He turned in the saddle just before the trees obscured the
gates of Halig-liath from sight. She still stood there, watching him, looking
small and vulnerable and absurdly young. Heat licked up his spine, irritating
him. He dug his heels into his horse’s flanks and rode to the head of the long
column.

oOo

Taminy felt Catahn’s presence at her side as a spot of
soft warmth in the cold, iron shell about her. She allowed the shell to melt
away into the earth and sagged back against the Hillwild’s comforting bulk.

There was a creak of leather and one large hand came to her
shoulder. “He will return, Lady.”

She nodded, thanking the warmth that spread from his hand to
suffuse her. “He will return when he realizes that Airleas is Cyne of
Caraid-land’s heart and that to possess that heart, he must possess Airleas.”

Catahn snorted. “He’ll be happy enough with the body for a
while.”

“Not long.”

“When he returns, will he find us here?”

She shook her head. “No. With us here, the people of Nairne
are in danger. We must be elsewhere when Daimhin Feich revisits Halig-liath.”

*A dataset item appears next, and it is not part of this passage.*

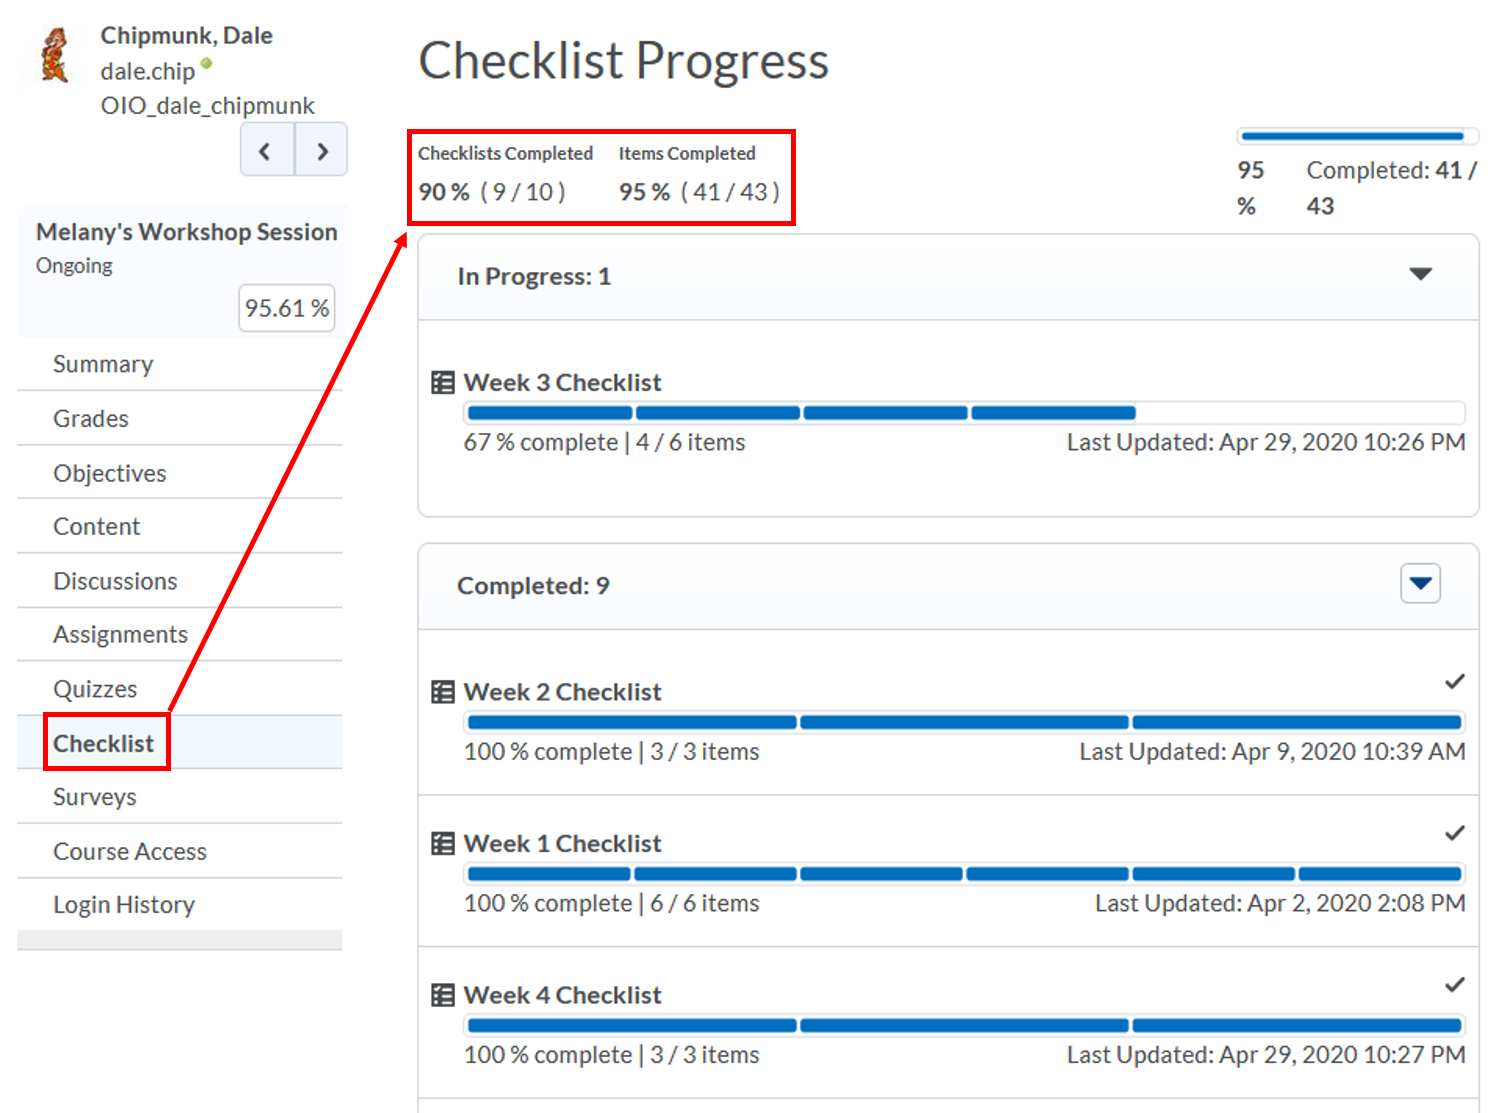The height and width of the screenshot is (1113, 1502).
Task: Select the Quizzes sidebar entry
Action: click(x=95, y=688)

She turned and re-entered the courtyard, Catahn maintaining
his place beside her. She ignored the questioning faces that greeted them for a
moment, and paused to gaze up and over the high eastern walls. Five of the
seven peaks of the Gyldan-baenn marched away toward the south. Far and away,
she could see the snow-capped thrust of Baenn-Ghlo, for once, not wrapped in
the mists that gave it its name. The smaller summit of Baenn-an-Ratha stood out
in stark relief against its bright, massive flank.

Somewhere among those crags and forested passes Catahn’s
stronghold, Hrofceaster, snuggled in near-inaccessible safety. It would be a
difficult place for those used to milder climes to winter, but there they would
be safe, and there they would not be subject to sudden siege.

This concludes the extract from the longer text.